This problem+solution, like many others in the agentic-space, have nothing agent-specific. Giving a "box" API keys was always considered a risk, and auth-proxying has existed as a solution forever. See tokenizer[0] by the fly.io team, which makes it a stateless service for eg - no database or dashboard. Or the buzzfeed SSO proxy, which lets you do the same via an OAuth2-dance at the frontend, and a upstream config at the backend which injects secrets: https://github.com/buzzfeed/sso/blob/549155a64d6c5f8916ed909....
Just because it's been done before for a different use-case doesn't mean that building exclusively for this use-case doesn't remove friction.
But it hasn't been built exclusively for that use case. It's literally the same.
It's not the same. The core overlap is that agents shouldn't be holding raw credentials, that part isn't new, agreed. But the problem space goes further when you're building for agents specifically:
- Requiring human approval before sensitive actions go through (as @guyb3 mentioned in the post)

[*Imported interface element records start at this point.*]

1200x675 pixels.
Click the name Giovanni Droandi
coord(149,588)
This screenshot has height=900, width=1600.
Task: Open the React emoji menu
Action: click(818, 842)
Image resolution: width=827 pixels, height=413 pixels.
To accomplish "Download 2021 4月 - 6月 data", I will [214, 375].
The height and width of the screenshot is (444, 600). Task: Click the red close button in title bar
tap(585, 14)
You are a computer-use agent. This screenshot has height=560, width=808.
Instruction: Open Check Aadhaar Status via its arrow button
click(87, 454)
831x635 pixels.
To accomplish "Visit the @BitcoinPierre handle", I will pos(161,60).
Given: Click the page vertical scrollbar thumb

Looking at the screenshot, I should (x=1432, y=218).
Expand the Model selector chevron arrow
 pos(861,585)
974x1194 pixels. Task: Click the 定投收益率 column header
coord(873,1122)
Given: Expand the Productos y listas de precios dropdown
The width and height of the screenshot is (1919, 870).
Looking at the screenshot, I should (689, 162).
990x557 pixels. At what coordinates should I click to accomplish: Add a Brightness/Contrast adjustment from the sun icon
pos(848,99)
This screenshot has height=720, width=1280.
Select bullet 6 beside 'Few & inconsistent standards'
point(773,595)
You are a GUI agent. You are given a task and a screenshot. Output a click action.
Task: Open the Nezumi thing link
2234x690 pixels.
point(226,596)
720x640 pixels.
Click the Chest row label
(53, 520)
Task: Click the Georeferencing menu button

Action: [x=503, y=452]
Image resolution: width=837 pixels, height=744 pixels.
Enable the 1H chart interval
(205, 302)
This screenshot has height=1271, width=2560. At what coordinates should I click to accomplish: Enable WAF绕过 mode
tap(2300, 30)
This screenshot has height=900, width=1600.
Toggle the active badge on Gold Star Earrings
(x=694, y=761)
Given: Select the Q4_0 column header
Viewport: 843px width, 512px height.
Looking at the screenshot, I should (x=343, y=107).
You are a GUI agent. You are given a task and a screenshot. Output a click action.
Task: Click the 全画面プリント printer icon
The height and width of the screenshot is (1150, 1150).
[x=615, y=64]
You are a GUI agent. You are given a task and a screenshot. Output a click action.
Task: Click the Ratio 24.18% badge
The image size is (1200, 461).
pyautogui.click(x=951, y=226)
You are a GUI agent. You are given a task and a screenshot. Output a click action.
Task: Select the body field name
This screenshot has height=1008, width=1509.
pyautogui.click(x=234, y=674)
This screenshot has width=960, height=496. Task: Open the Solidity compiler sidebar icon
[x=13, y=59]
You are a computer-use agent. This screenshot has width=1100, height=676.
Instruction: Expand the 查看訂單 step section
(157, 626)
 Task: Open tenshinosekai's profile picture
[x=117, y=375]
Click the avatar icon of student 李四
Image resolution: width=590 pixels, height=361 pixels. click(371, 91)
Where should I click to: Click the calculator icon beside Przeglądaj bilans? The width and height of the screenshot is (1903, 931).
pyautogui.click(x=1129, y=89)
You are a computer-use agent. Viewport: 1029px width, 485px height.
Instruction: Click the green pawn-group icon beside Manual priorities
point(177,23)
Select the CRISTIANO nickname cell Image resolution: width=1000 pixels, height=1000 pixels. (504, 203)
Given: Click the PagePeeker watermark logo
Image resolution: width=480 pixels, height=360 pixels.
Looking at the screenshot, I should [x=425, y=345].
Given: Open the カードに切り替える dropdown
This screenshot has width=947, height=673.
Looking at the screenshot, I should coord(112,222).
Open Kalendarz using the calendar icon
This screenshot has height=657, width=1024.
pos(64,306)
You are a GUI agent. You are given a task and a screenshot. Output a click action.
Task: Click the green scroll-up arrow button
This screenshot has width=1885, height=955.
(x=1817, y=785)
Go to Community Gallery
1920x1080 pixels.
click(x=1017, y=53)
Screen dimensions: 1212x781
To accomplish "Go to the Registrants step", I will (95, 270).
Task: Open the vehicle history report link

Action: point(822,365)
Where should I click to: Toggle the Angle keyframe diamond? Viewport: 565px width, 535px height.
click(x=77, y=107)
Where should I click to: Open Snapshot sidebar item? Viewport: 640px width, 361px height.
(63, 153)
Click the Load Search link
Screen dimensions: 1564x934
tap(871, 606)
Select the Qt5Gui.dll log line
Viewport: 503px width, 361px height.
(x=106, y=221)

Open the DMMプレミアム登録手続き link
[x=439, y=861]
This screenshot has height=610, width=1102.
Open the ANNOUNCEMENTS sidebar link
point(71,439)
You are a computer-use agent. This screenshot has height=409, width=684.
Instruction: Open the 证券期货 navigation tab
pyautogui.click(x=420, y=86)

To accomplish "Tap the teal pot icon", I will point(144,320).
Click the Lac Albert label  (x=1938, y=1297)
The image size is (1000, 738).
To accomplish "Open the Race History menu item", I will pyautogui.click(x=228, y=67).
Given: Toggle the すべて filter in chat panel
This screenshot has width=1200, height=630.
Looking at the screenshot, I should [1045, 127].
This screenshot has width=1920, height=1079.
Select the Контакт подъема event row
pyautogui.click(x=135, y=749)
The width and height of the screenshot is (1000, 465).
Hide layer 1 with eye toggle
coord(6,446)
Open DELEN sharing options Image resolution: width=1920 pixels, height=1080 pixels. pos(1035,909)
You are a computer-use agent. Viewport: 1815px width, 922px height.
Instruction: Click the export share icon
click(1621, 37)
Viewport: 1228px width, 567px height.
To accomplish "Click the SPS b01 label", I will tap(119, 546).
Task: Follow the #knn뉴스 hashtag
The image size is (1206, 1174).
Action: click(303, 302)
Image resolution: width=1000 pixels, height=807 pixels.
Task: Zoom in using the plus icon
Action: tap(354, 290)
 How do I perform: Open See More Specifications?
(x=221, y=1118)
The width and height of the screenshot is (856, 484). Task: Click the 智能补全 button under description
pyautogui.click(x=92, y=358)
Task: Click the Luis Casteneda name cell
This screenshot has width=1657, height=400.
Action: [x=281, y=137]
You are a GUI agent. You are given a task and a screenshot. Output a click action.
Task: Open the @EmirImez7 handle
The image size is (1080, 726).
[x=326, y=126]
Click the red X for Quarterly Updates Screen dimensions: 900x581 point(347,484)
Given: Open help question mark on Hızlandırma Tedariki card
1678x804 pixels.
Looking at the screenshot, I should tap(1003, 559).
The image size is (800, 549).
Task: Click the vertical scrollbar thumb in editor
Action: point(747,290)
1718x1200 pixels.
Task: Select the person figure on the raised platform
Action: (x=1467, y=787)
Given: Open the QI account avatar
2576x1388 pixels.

- Managing short-lived JWT tokens (refresh/access) with tight TTLs.
- Scoping permissions per-session rather than per-service
Auth-proxying solves the "don't give the box your API key" part. But the approval layer and token lifecycle management are what make this agent-specific, not just "SSO proxy repackaged."
I think you have a point. The credential part feels like a solved problem — auth-proxying has been around for a while. What seems genuinely new to me is the approval layer, the idea that a human should confirm before a sensitive action actually executes. I'm not sure that's covered by tokenizer or SSO proxy, but I could be wrong. Is that the real differentiator here, or am I missing something?